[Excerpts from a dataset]

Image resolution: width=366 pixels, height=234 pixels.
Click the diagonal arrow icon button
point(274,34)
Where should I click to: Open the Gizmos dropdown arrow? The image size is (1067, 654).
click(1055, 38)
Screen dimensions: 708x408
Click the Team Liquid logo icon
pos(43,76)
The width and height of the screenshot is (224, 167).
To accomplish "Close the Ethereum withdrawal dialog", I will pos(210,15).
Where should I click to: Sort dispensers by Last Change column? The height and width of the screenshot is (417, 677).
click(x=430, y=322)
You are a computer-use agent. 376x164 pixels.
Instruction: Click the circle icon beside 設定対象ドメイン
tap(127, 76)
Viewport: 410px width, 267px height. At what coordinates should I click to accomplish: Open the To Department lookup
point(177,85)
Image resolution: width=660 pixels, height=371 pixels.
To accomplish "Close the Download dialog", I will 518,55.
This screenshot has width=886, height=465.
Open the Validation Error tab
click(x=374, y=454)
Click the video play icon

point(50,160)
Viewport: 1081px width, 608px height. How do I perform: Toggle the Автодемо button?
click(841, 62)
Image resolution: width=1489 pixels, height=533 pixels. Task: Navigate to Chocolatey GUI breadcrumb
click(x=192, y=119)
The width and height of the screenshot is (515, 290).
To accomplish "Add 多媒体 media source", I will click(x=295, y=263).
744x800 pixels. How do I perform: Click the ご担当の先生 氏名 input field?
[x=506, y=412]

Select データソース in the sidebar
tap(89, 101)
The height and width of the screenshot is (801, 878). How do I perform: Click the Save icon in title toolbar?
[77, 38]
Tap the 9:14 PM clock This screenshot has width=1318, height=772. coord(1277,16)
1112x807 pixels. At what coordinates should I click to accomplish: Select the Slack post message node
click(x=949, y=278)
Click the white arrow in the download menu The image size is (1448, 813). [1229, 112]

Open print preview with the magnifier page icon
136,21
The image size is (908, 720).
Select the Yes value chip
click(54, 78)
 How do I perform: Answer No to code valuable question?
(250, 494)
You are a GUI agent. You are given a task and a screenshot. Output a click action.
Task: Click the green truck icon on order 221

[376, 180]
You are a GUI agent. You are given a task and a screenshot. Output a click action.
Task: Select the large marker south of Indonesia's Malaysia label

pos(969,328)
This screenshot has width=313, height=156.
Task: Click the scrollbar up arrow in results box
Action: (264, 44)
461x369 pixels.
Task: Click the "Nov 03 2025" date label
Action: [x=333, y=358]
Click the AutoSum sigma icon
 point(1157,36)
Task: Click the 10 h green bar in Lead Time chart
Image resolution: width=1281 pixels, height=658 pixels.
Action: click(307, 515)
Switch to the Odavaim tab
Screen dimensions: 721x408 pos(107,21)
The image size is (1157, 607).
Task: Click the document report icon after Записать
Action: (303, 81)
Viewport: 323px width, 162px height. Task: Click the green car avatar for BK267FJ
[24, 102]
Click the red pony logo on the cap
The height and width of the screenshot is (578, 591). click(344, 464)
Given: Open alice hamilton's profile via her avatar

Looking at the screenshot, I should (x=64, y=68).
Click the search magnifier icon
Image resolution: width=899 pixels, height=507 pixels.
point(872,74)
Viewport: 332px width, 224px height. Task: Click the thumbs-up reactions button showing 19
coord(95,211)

ABOUT THIS TASK – All of the records above are to be printed again exactly as they appear.

REPLY TO THE EXERCISE –
Image resolution: width=366 pixels, height=234 pixels.
Click the diagonal arrow icon button
point(274,34)
Where should I click to: Open the Gizmos dropdown arrow? The image size is (1067, 654).
click(1055, 38)
Screen dimensions: 708x408
Click the Team Liquid logo icon
pos(43,76)
The width and height of the screenshot is (224, 167).
To accomplish "Close the Ethereum withdrawal dialog", I will pos(210,15).
Where should I click to: Sort dispensers by Last Change column? The height and width of the screenshot is (417, 677).
click(x=430, y=322)
You are a computer-use agent. 376x164 pixels.
Instruction: Click the circle icon beside 設定対象ドメイン
tap(127, 76)
Viewport: 410px width, 267px height. At what coordinates should I click to accomplish: Open the To Department lookup
point(177,85)
Image resolution: width=660 pixels, height=371 pixels.
To accomplish "Close the Download dialog", I will 518,55.
This screenshot has width=886, height=465.
Open the Validation Error tab
click(x=374, y=454)
Click the video play icon

point(50,160)
Viewport: 1081px width, 608px height. How do I perform: Toggle the Автодемо button?
click(841, 62)
Image resolution: width=1489 pixels, height=533 pixels. Task: Navigate to Chocolatey GUI breadcrumb
click(x=192, y=119)
The width and height of the screenshot is (515, 290).
To accomplish "Add 多媒体 media source", I will click(x=295, y=263).
744x800 pixels. How do I perform: Click the ご担当の先生 氏名 input field?
[x=506, y=412]

Select データソース in the sidebar
tap(89, 101)
The height and width of the screenshot is (801, 878). How do I perform: Click the Save icon in title toolbar?
[77, 38]
Tap the 9:14 PM clock This screenshot has width=1318, height=772. coord(1277,16)
1112x807 pixels. At what coordinates should I click to accomplish: Select the Slack post message node
click(x=949, y=278)
Click the white arrow in the download menu The image size is (1448, 813). [1229, 112]

Open print preview with the magnifier page icon
136,21
The image size is (908, 720).
Select the Yes value chip
click(54, 78)
 How do I perform: Answer No to code valuable question?
(250, 494)
You are a GUI agent. You are given a task and a screenshot. Output a click action.
Task: Click the green truck icon on order 221

[376, 180]
You are a GUI agent. You are given a task and a screenshot. Output a click action.
Task: Select the large marker south of Indonesia's Malaysia label

pos(969,328)
This screenshot has width=313, height=156.
Task: Click the scrollbar up arrow in results box
Action: (264, 44)
461x369 pixels.
Task: Click the "Nov 03 2025" date label
Action: [x=333, y=358]
Click the AutoSum sigma icon
 point(1157,36)
Task: Click the 10 h green bar in Lead Time chart
Image resolution: width=1281 pixels, height=658 pixels.
Action: click(307, 515)
Switch to the Odavaim tab
Screen dimensions: 721x408 pos(107,21)
The image size is (1157, 607).
Task: Click the document report icon after Записать
Action: (303, 81)
Viewport: 323px width, 162px height. Task: Click the green car avatar for BK267FJ
[24, 102]
Click the red pony logo on the cap
The height and width of the screenshot is (578, 591). click(344, 464)
Given: Open alice hamilton's profile via her avatar

Looking at the screenshot, I should (x=64, y=68).
Click the search magnifier icon
Image resolution: width=899 pixels, height=507 pixels.
point(872,74)
Viewport: 332px width, 224px height. Task: Click the thumbs-up reactions button showing 19
coord(95,211)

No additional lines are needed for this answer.